08:45 am - The Fire on Our Hearth - A Devotional of Three Cranes Grove, ADF
The Fire on Our Hearth - A Devotional of Three Cranes Grove, ADFThree Cranes Grove, ADF, is proud to release our first book, entitled The Fire on Our Hearth - A Devotional of Three Cranes Grove, ADF.

Thirteen different people are represented in the pages of this book, only three of whom are not current Grove members. The first sixty pages are prayers for all occasions (the bulk of which are original to this book, though a couple have been published elsewhere). There are also eight chants that were created by Three Cranes members which are not on the ADF website or available through other means.
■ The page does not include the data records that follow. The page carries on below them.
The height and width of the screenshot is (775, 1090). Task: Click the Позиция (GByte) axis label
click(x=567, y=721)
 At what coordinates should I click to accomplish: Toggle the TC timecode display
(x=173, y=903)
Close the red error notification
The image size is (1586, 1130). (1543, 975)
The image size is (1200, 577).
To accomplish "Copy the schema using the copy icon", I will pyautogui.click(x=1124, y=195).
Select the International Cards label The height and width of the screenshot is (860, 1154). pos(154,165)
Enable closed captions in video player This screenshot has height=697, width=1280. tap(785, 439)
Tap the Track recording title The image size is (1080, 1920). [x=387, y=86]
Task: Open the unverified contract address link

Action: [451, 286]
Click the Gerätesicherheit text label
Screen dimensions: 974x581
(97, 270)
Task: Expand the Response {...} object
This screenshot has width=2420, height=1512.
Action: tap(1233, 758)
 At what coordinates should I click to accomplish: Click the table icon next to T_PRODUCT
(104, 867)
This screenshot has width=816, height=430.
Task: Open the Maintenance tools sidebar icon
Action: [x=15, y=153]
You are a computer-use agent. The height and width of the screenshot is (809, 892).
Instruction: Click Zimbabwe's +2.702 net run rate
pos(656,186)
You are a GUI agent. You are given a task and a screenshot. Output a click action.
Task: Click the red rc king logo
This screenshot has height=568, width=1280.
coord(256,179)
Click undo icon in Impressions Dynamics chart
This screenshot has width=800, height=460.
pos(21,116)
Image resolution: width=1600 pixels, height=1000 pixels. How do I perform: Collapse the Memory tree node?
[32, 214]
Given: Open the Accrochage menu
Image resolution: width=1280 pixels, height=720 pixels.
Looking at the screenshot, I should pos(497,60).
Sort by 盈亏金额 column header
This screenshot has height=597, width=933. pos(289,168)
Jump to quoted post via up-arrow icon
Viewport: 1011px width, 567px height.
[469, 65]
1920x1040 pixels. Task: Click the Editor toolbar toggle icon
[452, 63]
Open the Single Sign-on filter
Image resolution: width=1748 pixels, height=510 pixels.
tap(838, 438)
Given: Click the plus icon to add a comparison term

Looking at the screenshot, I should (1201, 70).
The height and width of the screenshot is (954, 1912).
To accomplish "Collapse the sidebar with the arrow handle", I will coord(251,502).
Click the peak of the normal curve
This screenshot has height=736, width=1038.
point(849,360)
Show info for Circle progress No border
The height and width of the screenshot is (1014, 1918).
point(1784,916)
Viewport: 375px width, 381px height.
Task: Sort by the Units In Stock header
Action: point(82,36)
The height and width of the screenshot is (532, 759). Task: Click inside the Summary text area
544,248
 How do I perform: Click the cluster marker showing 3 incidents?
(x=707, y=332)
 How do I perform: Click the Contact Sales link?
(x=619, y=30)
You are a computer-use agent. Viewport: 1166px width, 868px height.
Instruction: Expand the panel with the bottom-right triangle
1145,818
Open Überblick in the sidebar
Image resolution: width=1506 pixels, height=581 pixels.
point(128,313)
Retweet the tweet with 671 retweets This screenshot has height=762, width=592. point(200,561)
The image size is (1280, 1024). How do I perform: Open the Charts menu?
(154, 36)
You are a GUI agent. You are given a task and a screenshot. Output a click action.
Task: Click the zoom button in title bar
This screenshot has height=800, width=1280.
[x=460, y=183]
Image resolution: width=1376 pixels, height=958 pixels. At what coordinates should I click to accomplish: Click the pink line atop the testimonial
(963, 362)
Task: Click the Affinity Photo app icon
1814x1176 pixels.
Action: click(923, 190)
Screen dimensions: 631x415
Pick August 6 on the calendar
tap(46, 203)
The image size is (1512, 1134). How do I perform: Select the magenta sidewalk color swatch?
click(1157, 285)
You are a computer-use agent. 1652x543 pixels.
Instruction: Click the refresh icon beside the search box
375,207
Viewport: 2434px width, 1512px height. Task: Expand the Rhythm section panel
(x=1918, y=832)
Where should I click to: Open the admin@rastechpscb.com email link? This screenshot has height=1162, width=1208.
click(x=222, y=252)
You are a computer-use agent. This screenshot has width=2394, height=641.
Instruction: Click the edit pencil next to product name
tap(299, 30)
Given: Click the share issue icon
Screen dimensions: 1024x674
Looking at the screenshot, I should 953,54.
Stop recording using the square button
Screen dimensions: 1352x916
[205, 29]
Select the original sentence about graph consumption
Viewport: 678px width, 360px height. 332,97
Significant events from our history are recorded, too: not only in our Grove poem, "Clutiā Trion Garanonon," but also in the evocations and rituals included: the poetic drama of last year's ComFest, the Ritual for Healing after Hurricane Katrina, the prayers to Belenos at Summerset, and our Grove Inception Statement are all included.

Prayers don't only appear in English, either: there are a few prayers in Latin and a couple in Spanish, too (translations provided)! There's also a table for translation of the Coligny Calendar month names into English.

In short, The Fire on Our Hearth does an excellent job of capturing the Voice of Three Cranes.

Rev. Kirk Thomas, ADF's Vice Archdruid, supplied us with a marvelous quote for the back of the book, saying, "This is a great book for solitaries, new Groves and Protogroves interested in investigating new rites and traditions for their personal and grove practices." He also informs me that he has submitted a review to Oak Leaves!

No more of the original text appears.